Pixel coordinate grounding data

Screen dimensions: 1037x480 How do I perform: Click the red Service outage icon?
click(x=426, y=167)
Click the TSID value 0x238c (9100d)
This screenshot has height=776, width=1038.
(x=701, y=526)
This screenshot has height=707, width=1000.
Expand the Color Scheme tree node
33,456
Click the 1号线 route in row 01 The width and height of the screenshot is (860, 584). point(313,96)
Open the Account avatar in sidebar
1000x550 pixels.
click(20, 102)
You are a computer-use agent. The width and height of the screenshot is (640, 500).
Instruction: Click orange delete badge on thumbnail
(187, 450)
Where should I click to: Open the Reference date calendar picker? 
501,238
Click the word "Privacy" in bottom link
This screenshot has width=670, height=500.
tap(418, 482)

_WHAT YOU WILL DO_
Output the line containing "Click the word" and all lines after it to the end of the records, exactly as given.

_EXERCISE RESPONSE_
Click the word "Privacy" in bottom link
This screenshot has width=670, height=500.
tap(418, 482)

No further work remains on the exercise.